• **Required work**: In the copy, include all of the listing exactly and none of its pictures.

Segment Open

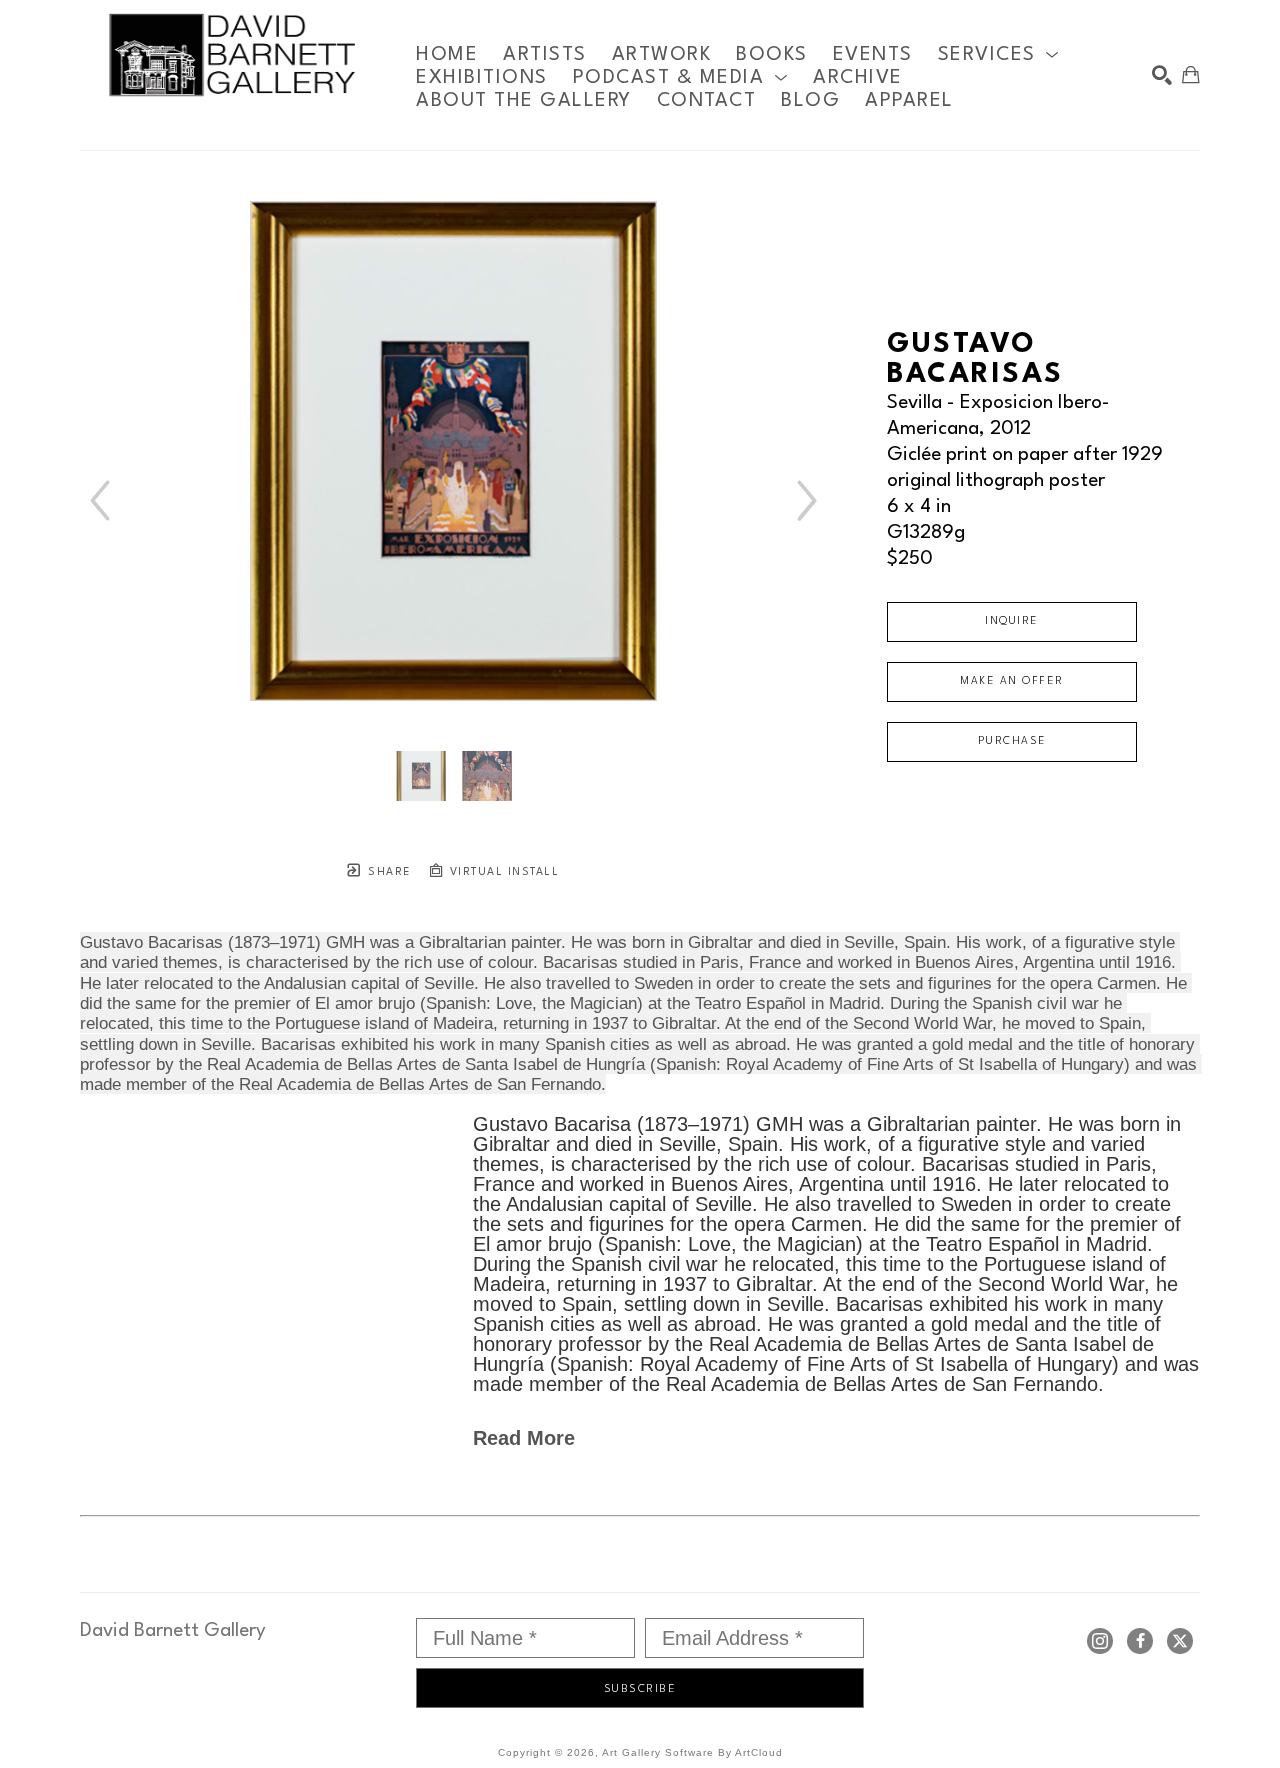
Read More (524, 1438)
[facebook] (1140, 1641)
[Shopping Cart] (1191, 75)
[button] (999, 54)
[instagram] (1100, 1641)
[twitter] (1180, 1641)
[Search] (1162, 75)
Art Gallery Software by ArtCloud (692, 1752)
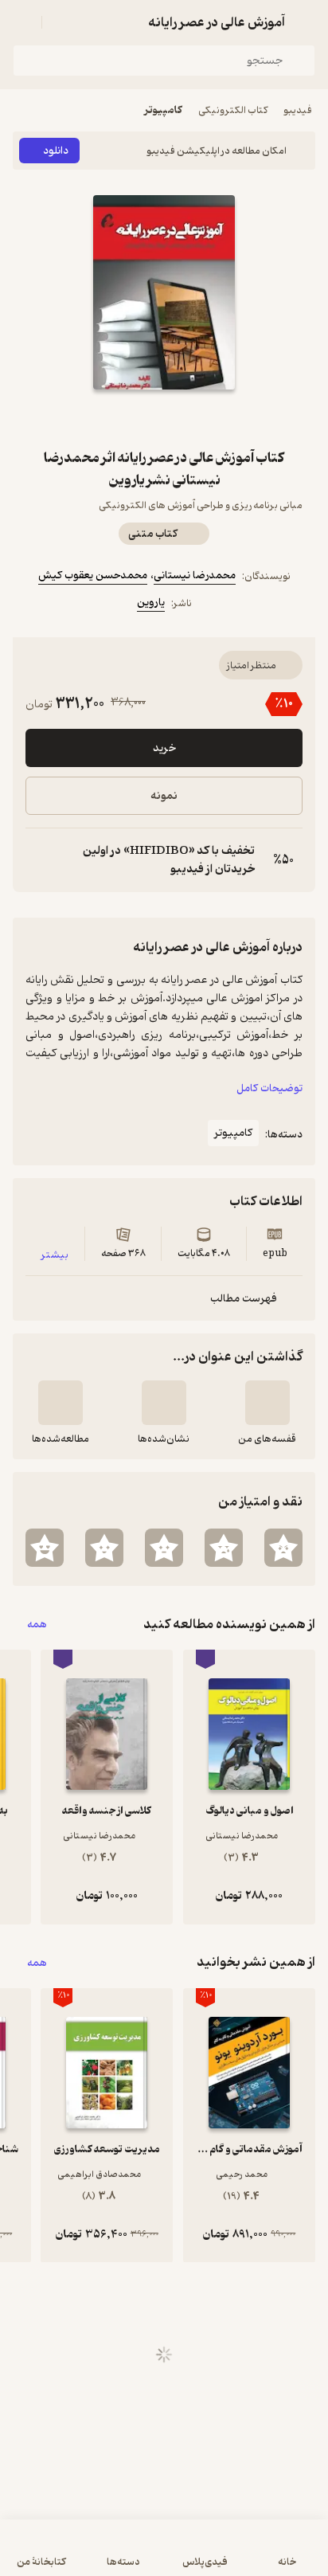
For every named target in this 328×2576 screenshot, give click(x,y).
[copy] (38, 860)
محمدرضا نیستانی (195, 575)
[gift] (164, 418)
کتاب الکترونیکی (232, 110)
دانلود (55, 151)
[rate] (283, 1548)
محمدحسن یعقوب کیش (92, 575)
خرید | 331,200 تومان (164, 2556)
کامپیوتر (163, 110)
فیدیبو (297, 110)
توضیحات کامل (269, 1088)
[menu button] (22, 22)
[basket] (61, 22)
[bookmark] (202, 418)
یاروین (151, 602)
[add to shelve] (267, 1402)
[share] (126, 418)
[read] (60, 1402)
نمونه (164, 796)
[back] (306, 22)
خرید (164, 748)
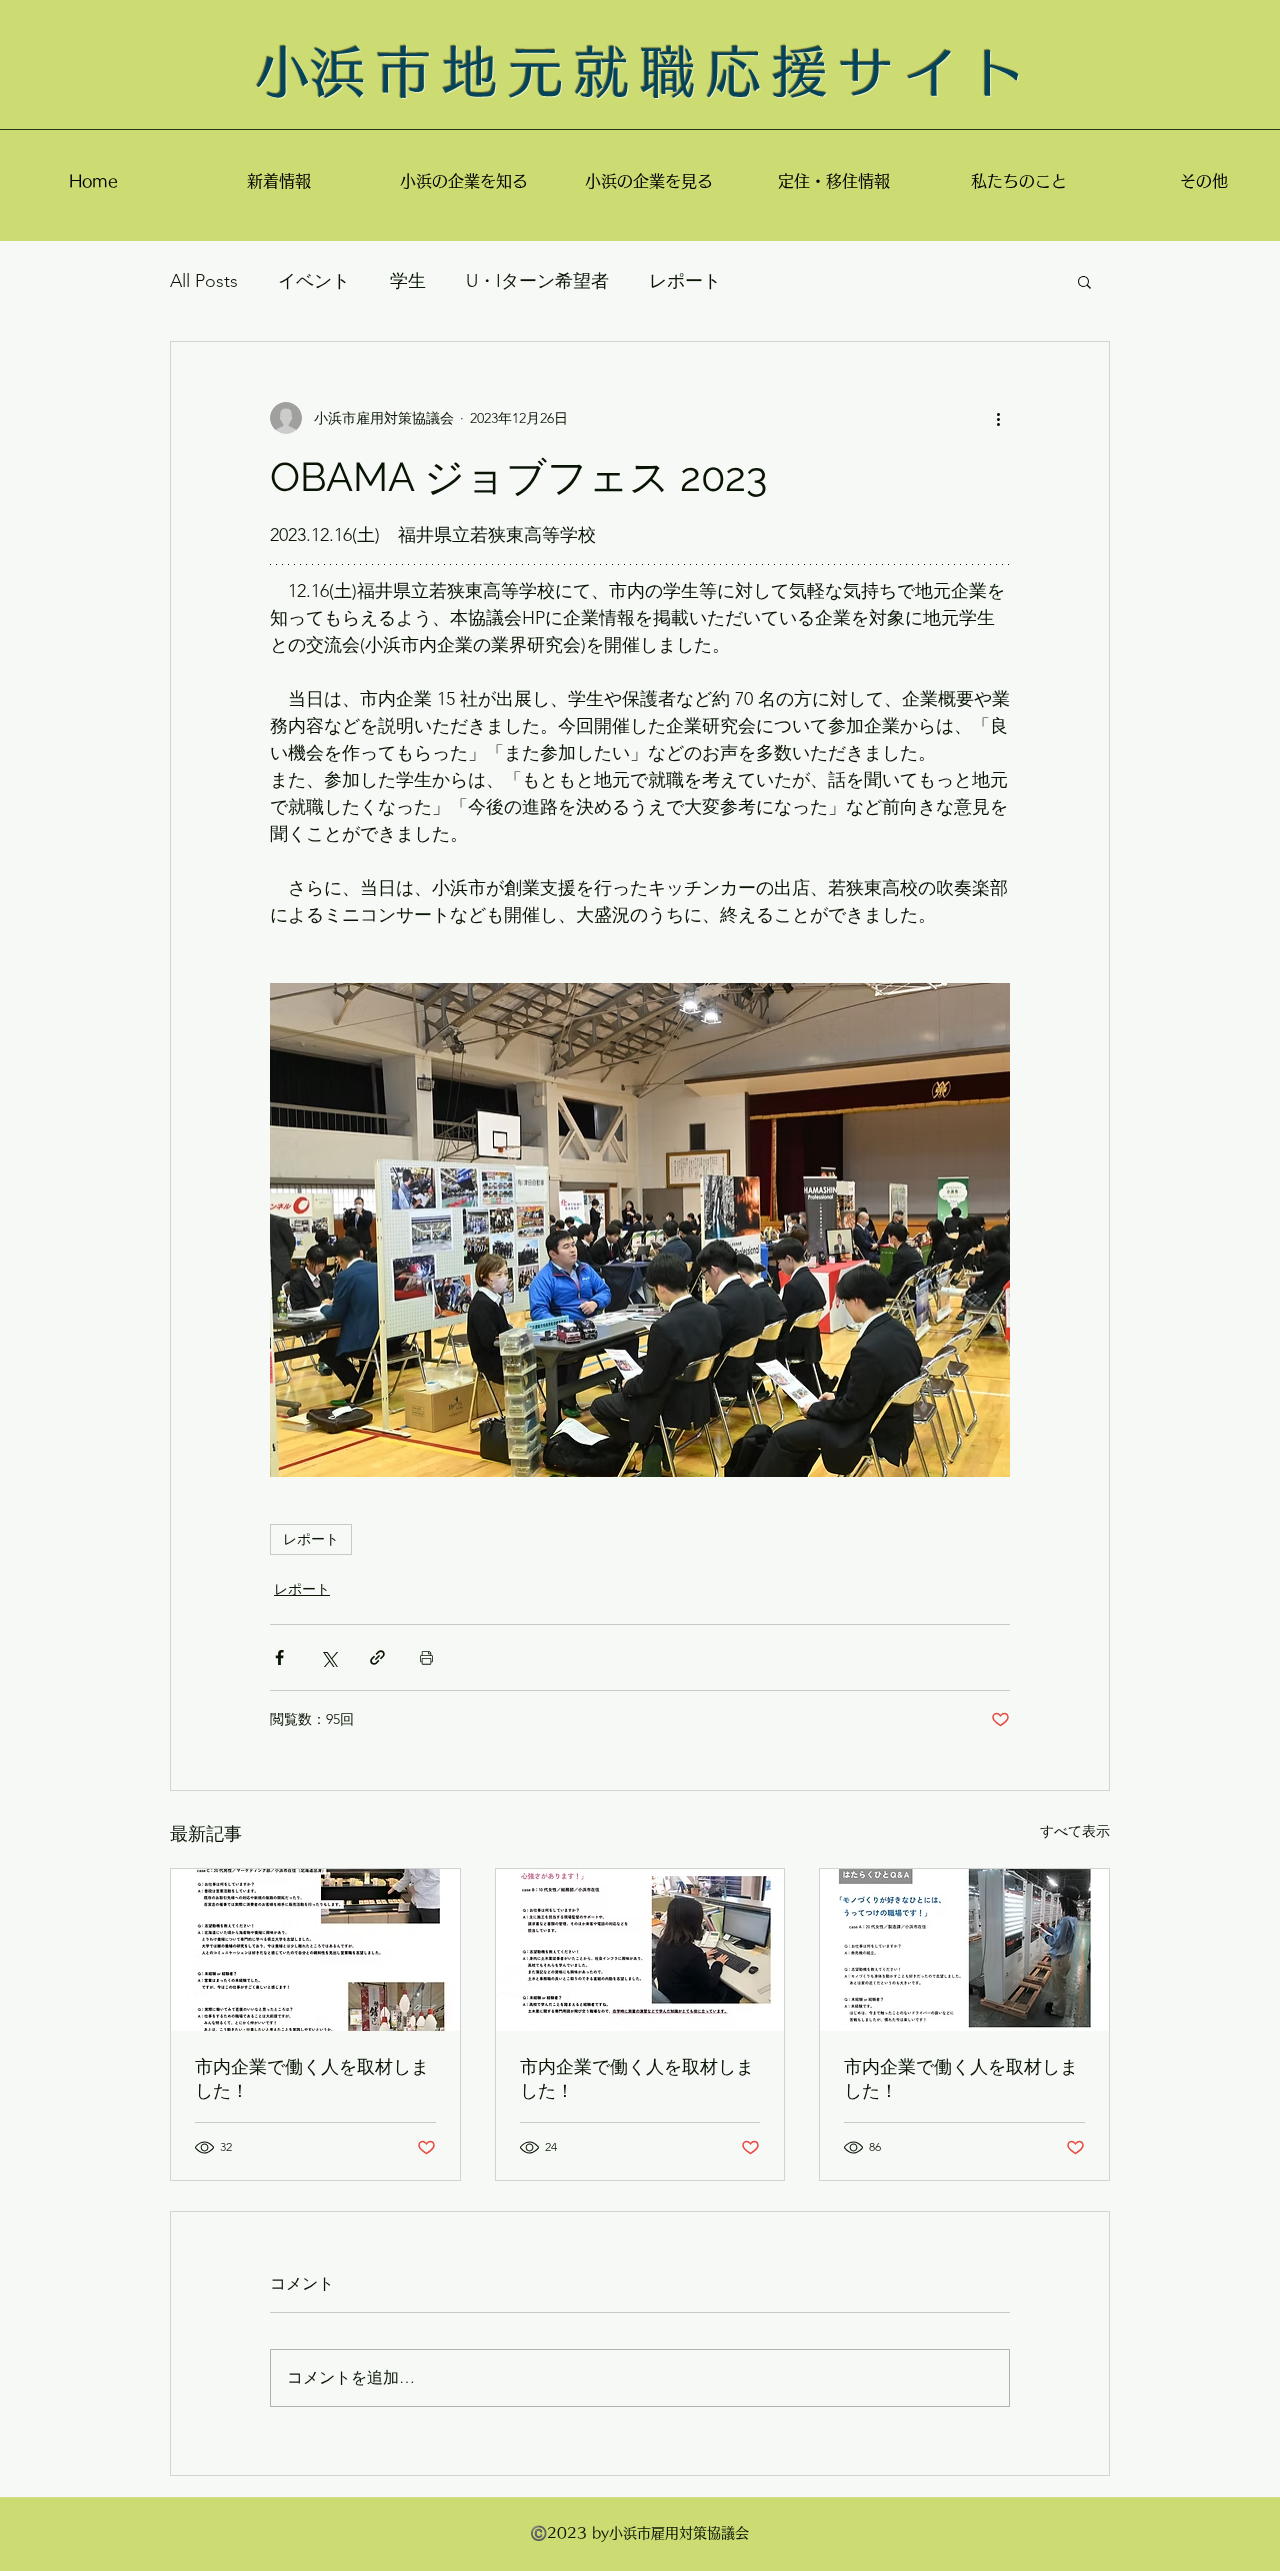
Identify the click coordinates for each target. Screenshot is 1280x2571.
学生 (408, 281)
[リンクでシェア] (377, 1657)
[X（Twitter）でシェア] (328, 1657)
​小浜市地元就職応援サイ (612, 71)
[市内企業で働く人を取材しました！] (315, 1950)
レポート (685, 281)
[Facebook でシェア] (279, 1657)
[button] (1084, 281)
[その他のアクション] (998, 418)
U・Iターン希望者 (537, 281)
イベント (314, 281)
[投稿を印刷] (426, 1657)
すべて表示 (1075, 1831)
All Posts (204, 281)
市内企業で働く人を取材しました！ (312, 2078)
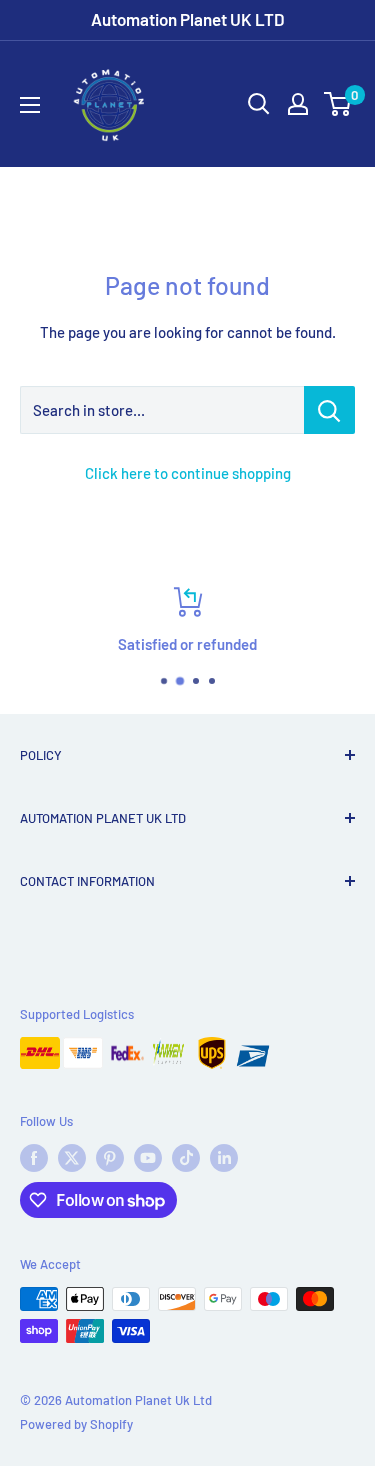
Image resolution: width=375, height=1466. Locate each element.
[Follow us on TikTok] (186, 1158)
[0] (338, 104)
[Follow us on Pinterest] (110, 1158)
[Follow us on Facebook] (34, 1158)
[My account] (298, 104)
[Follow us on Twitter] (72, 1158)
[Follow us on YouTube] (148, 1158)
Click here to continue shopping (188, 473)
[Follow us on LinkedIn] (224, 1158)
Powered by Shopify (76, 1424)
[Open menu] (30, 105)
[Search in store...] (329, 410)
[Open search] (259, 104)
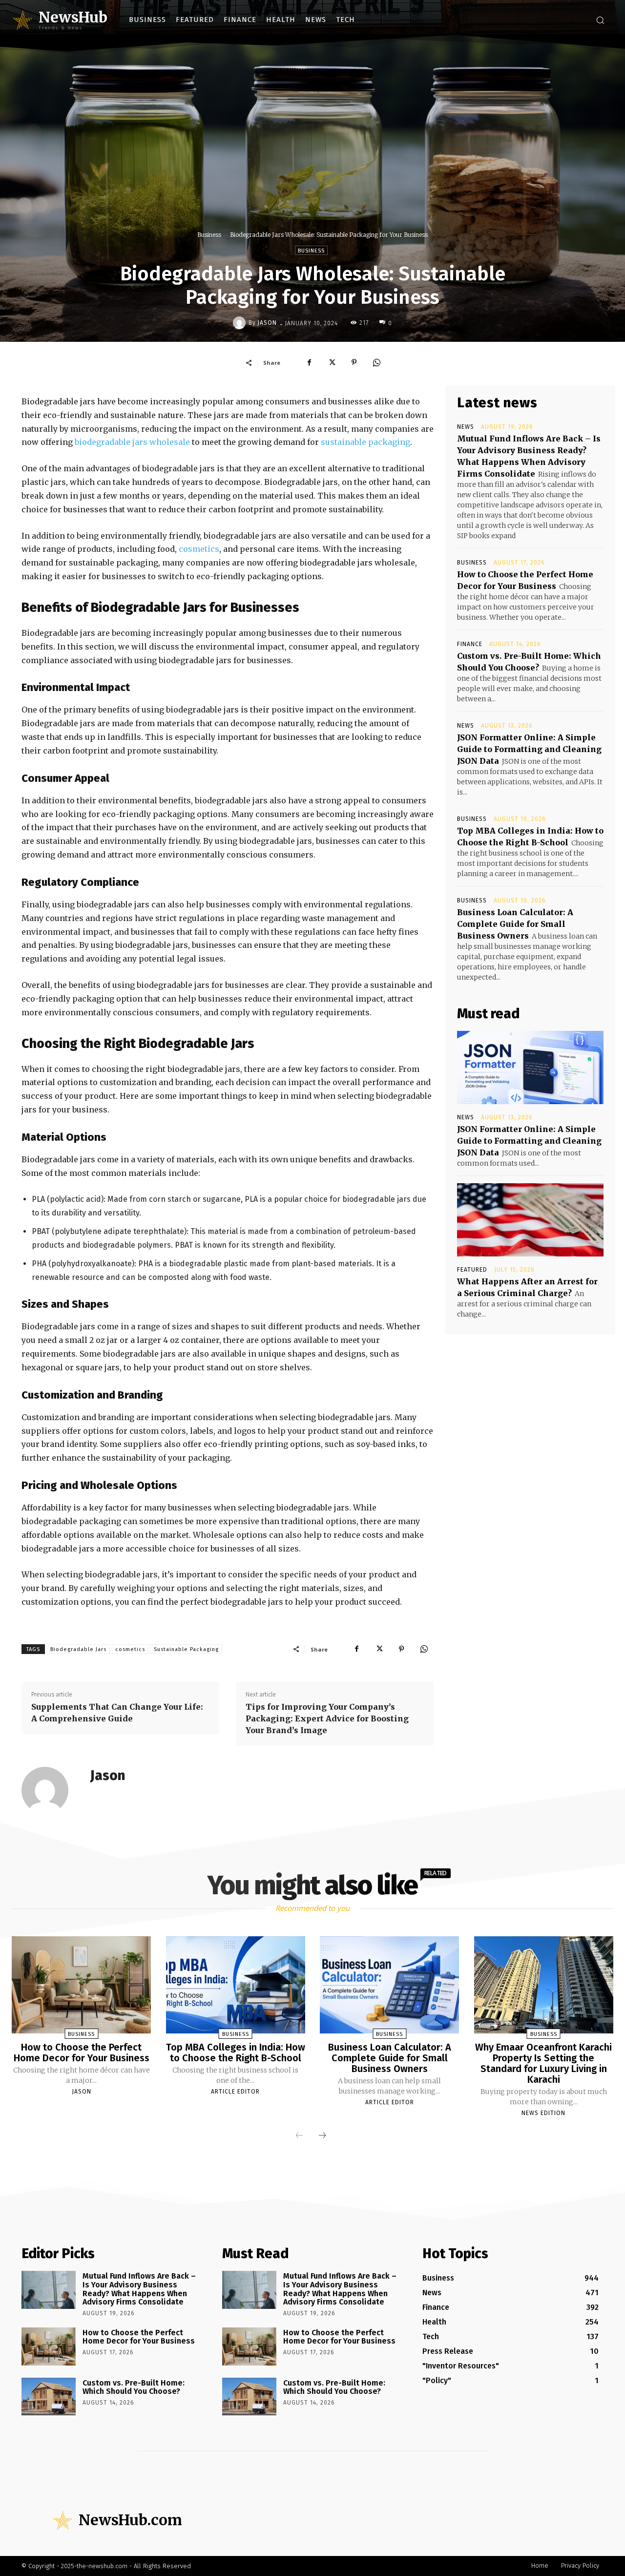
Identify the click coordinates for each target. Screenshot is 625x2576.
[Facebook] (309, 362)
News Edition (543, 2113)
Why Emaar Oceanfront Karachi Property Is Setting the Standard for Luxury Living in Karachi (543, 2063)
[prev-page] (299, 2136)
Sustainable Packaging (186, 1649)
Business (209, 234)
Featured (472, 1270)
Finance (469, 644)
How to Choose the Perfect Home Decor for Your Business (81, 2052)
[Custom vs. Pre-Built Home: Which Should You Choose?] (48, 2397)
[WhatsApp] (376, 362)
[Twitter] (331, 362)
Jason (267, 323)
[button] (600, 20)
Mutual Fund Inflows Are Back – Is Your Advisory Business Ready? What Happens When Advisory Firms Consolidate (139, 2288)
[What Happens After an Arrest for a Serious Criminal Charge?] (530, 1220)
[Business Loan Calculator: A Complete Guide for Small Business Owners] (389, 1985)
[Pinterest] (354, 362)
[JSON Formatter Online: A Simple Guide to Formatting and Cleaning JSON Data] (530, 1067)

Segment Closed

• **Exercise result**:
Read More (524, 1438)
[facebook] (1140, 1641)
[Shopping Cart] (1191, 75)
[button] (999, 54)
[instagram] (1100, 1641)
[twitter] (1180, 1641)
[Search] (1162, 75)
Art Gallery Software by ArtCloud (692, 1752)
For every named target in this 328×2576 screenshot, give click(x,y).
[copy] (38, 860)
محمدرضا نیستانی (195, 575)
[gift] (164, 418)
کتاب الکترونیکی (232, 110)
دانلود (55, 151)
[rate] (283, 1548)
محمدحسن یعقوب کیش (92, 575)
خرید | 331,200 تومان (164, 2556)
کامپیوتر (163, 110)
فیدیبو (297, 110)
توضیحات کامل (269, 1088)
[menu button] (22, 22)
[basket] (61, 22)
[bookmark] (202, 418)
یاروین (151, 602)
[add to shelve] (267, 1402)
[share] (126, 418)
[read] (60, 1402)
نمونه (164, 796)
[back] (306, 22)
خرید (164, 748)
Identify the click coordinates for each target. Screenshot is 1280x2571.
学生 (408, 281)
[リンクでシェア] (377, 1657)
[X（Twitter）でシェア] (328, 1657)
​小浜市地元就職応援サイ (612, 71)
[市内企業で働く人を取材しました！] (315, 1950)
レポート (685, 281)
[Facebook でシェア] (279, 1657)
[button] (1084, 281)
[その他のアクション] (998, 418)
U・Iターン希望者 (537, 281)
イベント (314, 281)
[投稿を印刷] (426, 1657)
すべて表示 (1075, 1831)
All Posts (204, 281)
市内企業で働く人を取材しました！ (312, 2078)
Image resolution: width=375, height=1466. Locate each element.
[Follow us on TikTok] (186, 1158)
[0] (338, 104)
[Follow us on Pinterest] (110, 1158)
[Follow us on Facebook] (34, 1158)
[My account] (298, 104)
[Follow us on Twitter] (72, 1158)
[Follow us on YouTube] (148, 1158)
Click here to continue shopping (188, 473)
[Follow us on LinkedIn] (224, 1158)
Powered by Shopify (76, 1424)
[Open menu] (30, 105)
[Search in store...] (329, 410)
[Open search] (259, 104)
Identify the click coordinates for each target. Screenshot is 625x2576.
[Facebook] (309, 362)
News Edition (543, 2113)
Why Emaar Oceanfront Karachi Property Is Setting the Standard for Luxury Living in Karachi (543, 2063)
[prev-page] (299, 2136)
Sustainable Packaging (186, 1649)
Business (209, 234)
Featured (472, 1270)
Finance (469, 644)
How to Choose the Perfect Home Decor for Your Business (81, 2052)
[Custom vs. Pre-Built Home: Which Should You Choose?] (48, 2397)
[WhatsApp] (376, 362)
[Twitter] (331, 362)
Jason (267, 323)
[button] (600, 20)
Mutual Fund Inflows Are Back – Is Your Advisory Business Ready? What Happens When Advisory Firms Consolidate (139, 2288)
[What Happens After an Arrest for a Serious Criminal Charge?] (530, 1220)
[Business Loan Calculator: A Complete Guide for Small Business Owners] (389, 1985)
[Pinterest] (354, 362)
[JSON Formatter Online: A Simple Guide to Formatting and Cleaning JSON Data] (530, 1067)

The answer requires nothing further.